The All-American right-hander Covey (5-4) went
7.2 innings, surrendering three earned and striking out two in
120 pitches.
“The scouting report said he was kind of all over
the place,” Aztecs first baseman Ryan Muno said. “He’s an AFLAC
All-American, all credit to him. He’s a good pitcher. It was
just a matter of him throwing strikes, and today he kind of
did.”
“This has been us all year,” Toreros head coach
Rich Hill said. “You look at Troy Conyers in the WCC
championship, Dylan Covey today and all that he’s been through,
to come out on the biggest stage and throw a gem like that.”
For Covey, it was in important start to prove
what he couldn’t in the first game of the season, when he lasted
just three innings against the Aztecs, giving up six runs (five
earned) on eight hits.

- - - - - - -

Continue the game recap about Covey's start against the Aztecs, picking up after its last sentence.

- - - - - - -

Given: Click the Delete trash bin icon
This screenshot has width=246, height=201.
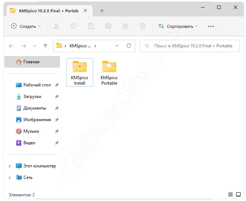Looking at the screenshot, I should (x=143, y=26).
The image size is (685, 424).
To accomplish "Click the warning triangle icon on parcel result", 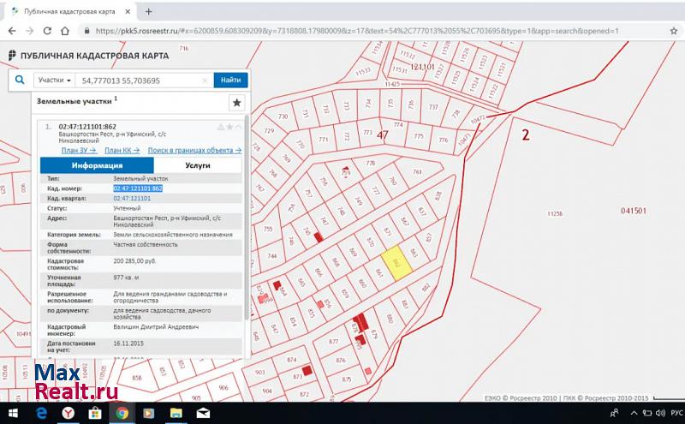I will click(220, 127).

- - - - - - -

**Output for this task**
“I started the first game of the season against
San Diego State and kind of got touched up a little bit,” Covey
said. “A lot of their guys, they have kind of an interesting
game plan. They work to pull but then they can touch that inside
fastball so nothing could be over the middle of the plate. And
the offspeed had to be dirty as can be and it was today.”
It was Michael Cederoth (3-9) who looked to have
the better stuff initially. The Aztecs maintained a 2-0 lead
until the bottom of the fifth when the Toreros broke out.
A bases-loaded walk to Connor Joe put the Toreros
on the board, and Cederoth then was pulled in favor of Philip
Walby.
“All the pressure was on him, he had to come to
me,” USD catcher Austin Green said. “All I was looking for was
one pitch.”
Green got his pitch, a fastball, and drove a
double through the left gap to score two.
San Diego scored two more in the inning after
shortstop Evan Potter overthrew a cutoff at third and tacked on
one more in the sixth.
The Toreros will face the loser of Saturday’s
nightcap between No. 1 UCLA and No. 2 Cal Poly, Sunday afternoon
at 2 p.m.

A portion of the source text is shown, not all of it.